=== Section Start ===

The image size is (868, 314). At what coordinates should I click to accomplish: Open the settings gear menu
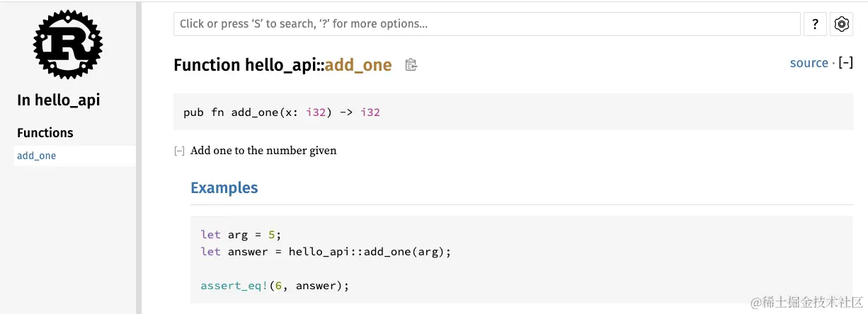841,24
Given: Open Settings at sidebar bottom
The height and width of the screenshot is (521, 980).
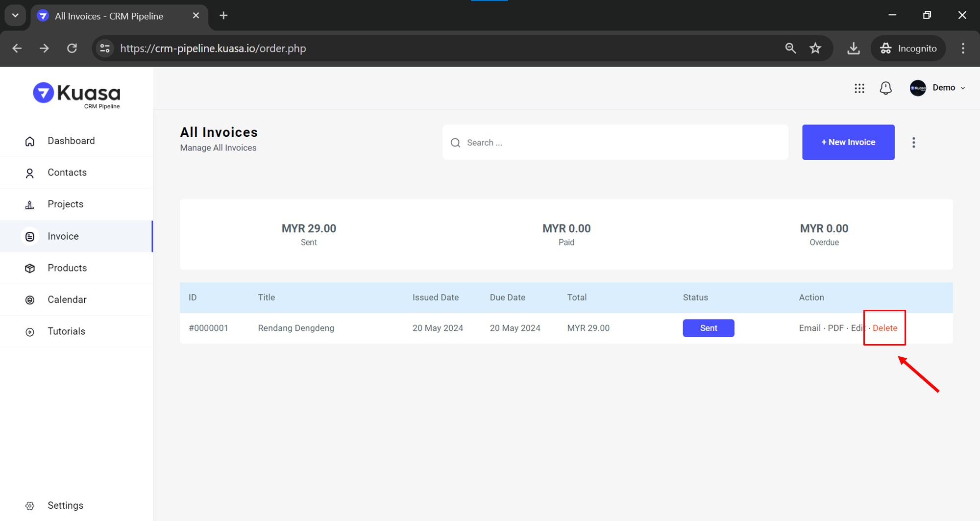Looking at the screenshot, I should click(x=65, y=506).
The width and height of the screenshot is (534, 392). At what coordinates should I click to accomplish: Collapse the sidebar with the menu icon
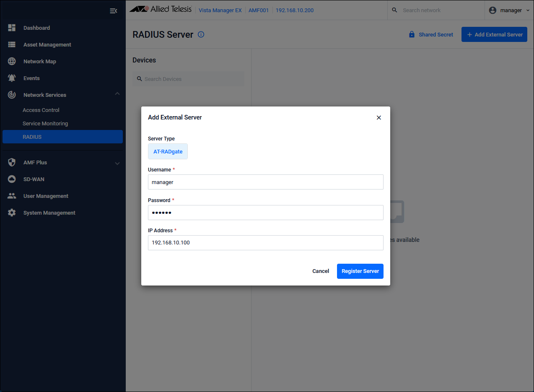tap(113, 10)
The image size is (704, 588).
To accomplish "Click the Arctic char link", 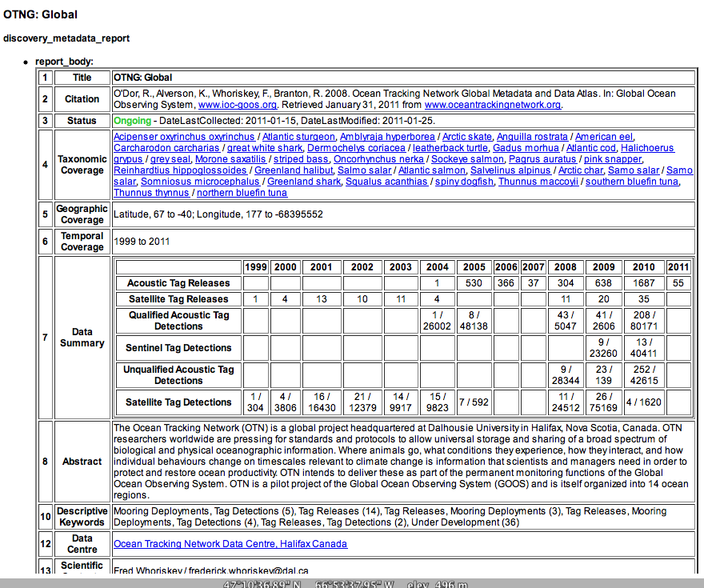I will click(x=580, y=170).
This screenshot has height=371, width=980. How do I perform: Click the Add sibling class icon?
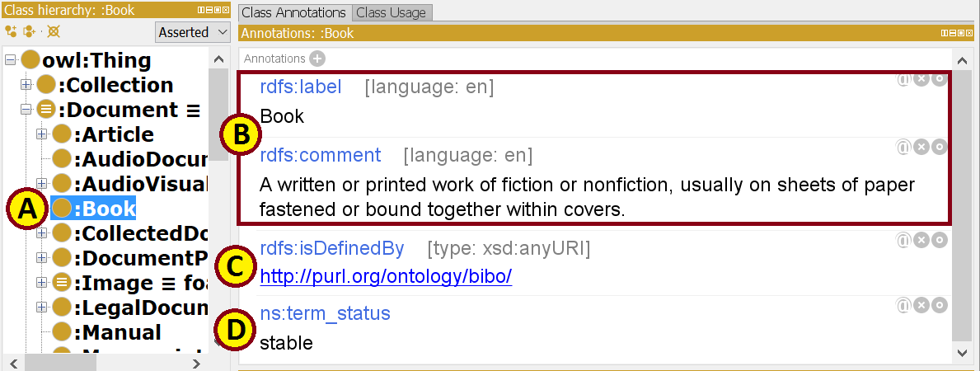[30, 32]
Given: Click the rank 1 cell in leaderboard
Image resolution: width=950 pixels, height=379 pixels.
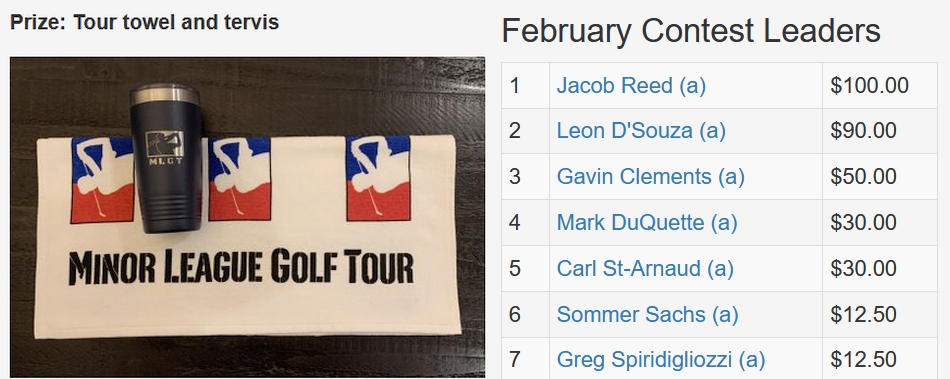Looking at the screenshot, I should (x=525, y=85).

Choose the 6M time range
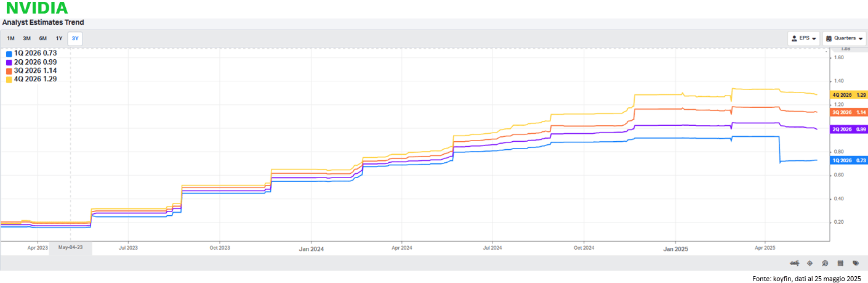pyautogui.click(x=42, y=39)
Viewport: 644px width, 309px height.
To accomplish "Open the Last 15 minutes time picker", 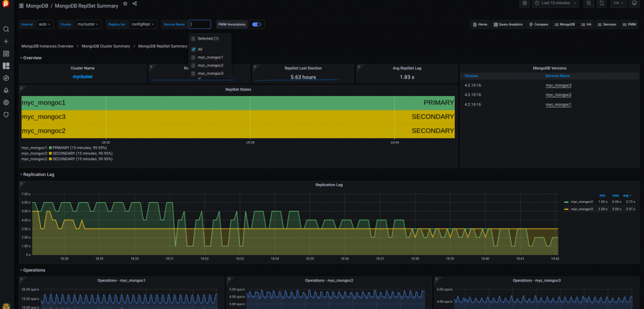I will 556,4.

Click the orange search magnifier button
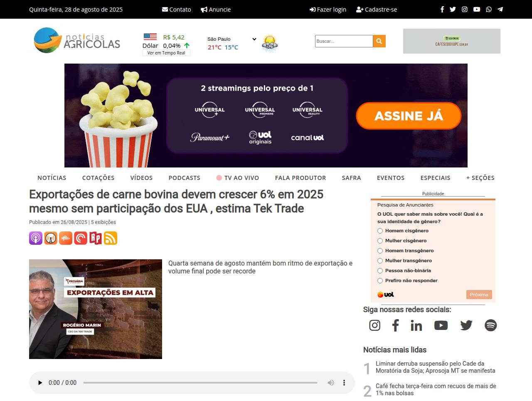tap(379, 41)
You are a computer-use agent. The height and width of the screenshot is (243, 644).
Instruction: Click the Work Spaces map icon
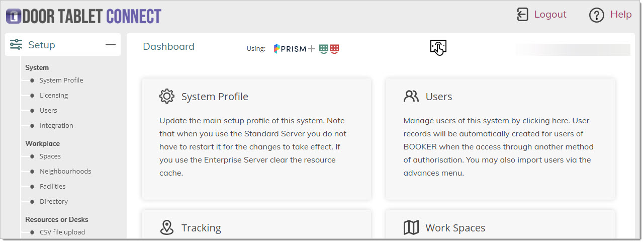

=== Section End ===

### EXERCISE
Reproduce the span beginning at the line with "Click the orange search magnifier button" and ending at the last line of the entries above, inclusive, exactly as it stands. Exclude the pictures.

### FINAL ANSWER
Click the orange search magnifier button
tap(379, 41)
You are a computer-use agent. The height and width of the screenshot is (243, 644).
Instruction: Click the Work Spaces map icon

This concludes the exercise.